Elijah Robinson for respondent.

JOHNSON, J.

This suit is for damages alleged to have been caused by the negligent delay of defendant, a common carrier, in the transportation of a carload of horses shipped by plaintiff from Horace and Bison, Nansas, to East St. Louis. The first trial of the case resulted in a verdict of eight hundred dollars for plaintiff. A new trial was granted and at the second trial, plaintiff again prevailed and was given a verdict of fifteen hundred dollars, but the court again interfered and, on the motion of defendant, granted a new trial on the ground that , the verdict was excessive. Before the hearing of the motion for a new trial, plaintiff filed a remittitur of one hundred and sixty dollars, but this action of plaintiff did not prevent the court from granting a new trial. Plaintiff appealed and argues that the verdict, though excessive as rendered, was reduced to proper proportions by the remittitur, but offers further to reduce the verdict should we think it still too large.

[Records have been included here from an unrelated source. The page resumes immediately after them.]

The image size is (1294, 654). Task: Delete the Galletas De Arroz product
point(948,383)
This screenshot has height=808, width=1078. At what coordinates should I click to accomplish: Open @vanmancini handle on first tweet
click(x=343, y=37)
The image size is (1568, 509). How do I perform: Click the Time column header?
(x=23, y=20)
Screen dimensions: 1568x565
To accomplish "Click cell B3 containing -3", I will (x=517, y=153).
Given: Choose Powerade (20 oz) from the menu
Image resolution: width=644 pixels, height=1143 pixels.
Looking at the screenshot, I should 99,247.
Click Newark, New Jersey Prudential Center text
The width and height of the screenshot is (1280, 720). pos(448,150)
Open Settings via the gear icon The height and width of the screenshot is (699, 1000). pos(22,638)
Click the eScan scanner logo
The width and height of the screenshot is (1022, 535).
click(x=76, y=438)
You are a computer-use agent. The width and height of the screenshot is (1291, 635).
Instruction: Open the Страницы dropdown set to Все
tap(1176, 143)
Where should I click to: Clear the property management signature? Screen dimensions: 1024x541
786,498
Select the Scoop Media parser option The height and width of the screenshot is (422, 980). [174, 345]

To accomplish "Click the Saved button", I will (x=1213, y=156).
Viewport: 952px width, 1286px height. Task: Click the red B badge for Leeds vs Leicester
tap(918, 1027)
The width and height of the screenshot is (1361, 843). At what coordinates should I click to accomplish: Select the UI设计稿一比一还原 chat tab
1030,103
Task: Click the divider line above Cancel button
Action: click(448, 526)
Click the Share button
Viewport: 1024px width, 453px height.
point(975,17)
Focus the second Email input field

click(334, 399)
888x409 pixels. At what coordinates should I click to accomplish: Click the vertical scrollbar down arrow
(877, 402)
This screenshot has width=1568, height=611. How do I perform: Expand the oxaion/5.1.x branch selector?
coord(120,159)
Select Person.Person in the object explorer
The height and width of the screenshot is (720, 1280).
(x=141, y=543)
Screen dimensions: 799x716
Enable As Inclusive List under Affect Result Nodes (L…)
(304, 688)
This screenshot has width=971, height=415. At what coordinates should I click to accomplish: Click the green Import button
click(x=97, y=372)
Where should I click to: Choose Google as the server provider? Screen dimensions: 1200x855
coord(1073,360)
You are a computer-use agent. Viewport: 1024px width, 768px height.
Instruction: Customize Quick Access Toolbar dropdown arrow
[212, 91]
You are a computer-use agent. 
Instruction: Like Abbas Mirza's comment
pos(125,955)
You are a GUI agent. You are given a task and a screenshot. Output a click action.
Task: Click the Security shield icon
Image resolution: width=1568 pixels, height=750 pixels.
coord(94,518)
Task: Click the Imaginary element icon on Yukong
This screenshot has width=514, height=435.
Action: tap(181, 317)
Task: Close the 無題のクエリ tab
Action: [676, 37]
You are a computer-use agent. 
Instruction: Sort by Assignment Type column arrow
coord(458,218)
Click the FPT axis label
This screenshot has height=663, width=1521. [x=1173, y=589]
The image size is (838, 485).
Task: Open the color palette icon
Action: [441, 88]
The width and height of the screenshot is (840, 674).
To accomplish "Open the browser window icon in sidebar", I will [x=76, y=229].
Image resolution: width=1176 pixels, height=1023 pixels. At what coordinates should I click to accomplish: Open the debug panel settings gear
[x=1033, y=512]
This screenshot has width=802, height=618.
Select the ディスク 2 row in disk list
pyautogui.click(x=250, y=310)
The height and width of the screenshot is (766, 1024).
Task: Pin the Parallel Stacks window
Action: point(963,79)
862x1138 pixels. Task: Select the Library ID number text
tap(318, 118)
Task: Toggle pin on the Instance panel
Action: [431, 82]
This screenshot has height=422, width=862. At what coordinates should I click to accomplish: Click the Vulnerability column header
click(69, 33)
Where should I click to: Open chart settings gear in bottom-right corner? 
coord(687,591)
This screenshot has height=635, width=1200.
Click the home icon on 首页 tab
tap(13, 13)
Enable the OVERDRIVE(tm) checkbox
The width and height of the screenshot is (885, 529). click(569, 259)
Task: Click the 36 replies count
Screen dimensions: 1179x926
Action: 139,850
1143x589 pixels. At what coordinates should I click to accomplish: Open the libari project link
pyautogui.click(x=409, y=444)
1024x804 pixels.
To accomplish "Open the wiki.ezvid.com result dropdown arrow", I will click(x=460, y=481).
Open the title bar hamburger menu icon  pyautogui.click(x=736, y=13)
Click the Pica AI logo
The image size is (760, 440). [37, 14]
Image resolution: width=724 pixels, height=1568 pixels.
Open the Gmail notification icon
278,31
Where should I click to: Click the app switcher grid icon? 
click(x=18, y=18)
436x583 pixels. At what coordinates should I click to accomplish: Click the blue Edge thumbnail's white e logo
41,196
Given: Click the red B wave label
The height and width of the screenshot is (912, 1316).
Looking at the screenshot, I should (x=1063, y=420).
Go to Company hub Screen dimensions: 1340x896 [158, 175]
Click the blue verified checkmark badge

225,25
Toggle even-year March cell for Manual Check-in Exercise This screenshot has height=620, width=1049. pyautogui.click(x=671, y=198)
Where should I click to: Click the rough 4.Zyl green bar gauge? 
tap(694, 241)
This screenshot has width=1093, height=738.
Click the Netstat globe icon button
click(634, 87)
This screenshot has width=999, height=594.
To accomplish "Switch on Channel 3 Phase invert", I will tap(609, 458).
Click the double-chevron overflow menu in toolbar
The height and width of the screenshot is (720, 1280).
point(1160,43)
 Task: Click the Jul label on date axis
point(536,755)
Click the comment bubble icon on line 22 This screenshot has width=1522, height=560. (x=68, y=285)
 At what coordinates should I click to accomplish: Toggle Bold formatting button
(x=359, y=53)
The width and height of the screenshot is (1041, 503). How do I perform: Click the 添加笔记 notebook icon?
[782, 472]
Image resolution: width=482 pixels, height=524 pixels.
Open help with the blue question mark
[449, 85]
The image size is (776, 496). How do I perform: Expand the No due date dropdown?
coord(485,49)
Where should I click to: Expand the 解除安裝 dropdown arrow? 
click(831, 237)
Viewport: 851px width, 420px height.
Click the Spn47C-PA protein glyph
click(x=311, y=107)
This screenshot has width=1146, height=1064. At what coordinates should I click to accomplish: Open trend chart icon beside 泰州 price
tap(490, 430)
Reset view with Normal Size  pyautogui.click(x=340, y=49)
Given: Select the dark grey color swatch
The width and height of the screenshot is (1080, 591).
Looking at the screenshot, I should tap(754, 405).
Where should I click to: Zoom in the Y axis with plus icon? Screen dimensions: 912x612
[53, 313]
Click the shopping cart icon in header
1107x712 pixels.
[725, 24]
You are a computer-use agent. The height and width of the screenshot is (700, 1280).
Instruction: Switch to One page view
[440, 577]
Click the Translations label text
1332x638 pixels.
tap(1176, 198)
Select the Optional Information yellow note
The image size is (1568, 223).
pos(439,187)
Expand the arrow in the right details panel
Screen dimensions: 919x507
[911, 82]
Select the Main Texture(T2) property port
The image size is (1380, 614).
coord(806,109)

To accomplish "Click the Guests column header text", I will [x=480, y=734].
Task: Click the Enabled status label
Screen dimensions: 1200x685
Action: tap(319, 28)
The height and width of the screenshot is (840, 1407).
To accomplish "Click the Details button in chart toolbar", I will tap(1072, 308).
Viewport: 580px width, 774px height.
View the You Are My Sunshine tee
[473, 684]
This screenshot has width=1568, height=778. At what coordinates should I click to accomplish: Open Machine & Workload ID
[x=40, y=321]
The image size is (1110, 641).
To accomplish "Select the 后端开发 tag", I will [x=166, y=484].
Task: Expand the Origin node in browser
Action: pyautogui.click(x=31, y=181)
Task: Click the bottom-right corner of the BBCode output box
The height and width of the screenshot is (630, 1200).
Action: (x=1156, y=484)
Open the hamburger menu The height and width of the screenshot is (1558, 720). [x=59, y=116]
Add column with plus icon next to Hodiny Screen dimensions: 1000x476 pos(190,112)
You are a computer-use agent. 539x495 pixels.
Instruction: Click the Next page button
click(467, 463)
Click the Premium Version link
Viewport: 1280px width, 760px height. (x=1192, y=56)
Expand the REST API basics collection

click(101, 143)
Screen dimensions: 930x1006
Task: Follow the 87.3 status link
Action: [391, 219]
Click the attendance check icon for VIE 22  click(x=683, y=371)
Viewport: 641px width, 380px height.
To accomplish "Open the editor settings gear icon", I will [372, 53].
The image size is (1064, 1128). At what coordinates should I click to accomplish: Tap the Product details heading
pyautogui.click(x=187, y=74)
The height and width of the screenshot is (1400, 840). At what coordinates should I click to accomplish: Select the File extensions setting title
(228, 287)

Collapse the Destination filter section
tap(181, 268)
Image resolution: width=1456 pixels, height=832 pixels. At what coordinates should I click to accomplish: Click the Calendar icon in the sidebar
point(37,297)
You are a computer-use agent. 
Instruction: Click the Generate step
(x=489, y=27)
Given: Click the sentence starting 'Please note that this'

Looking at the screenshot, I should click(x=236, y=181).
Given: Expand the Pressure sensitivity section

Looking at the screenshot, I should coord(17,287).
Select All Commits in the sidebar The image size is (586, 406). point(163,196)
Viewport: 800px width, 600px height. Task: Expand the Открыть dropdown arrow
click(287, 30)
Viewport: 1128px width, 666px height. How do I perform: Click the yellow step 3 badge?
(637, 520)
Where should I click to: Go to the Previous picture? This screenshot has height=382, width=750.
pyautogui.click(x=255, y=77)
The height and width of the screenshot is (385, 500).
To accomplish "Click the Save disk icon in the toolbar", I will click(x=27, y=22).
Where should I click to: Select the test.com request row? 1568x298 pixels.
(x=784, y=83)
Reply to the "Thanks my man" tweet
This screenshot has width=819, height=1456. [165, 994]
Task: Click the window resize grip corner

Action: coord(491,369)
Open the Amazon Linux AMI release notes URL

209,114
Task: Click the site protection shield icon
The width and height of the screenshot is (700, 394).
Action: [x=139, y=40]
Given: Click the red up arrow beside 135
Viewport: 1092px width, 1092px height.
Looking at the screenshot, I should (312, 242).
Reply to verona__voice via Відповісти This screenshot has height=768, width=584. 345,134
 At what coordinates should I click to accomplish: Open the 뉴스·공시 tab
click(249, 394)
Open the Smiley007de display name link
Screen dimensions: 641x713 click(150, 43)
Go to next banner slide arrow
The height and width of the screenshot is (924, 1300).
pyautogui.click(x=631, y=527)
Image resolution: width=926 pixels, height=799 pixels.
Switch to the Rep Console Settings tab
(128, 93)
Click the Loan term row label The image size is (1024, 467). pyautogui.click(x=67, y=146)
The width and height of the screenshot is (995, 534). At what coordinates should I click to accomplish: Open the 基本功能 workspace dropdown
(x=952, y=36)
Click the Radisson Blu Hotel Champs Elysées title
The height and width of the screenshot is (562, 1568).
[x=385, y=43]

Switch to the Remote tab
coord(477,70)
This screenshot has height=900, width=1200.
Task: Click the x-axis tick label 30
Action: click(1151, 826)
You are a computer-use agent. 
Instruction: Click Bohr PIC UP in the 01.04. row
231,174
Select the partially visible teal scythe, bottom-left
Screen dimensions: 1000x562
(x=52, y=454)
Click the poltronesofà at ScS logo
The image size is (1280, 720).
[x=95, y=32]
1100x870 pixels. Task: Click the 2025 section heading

The cause of action pleaded in the amended petition on which the case was tried is founded on a breach of the common law duty of defendant as a carrier and, consequently, is an action sounding in tort. Defendant argues that the amendment should not have been allowed, for the reason that the cause pleaded in the original petition is founded on a contract for transportation. We dismiss the point with the observation that the cause stated in the original petition is the breach of defendant’s common law duty and not the breach of a contract and, therefore, that the amended petition did not change the nature of the action.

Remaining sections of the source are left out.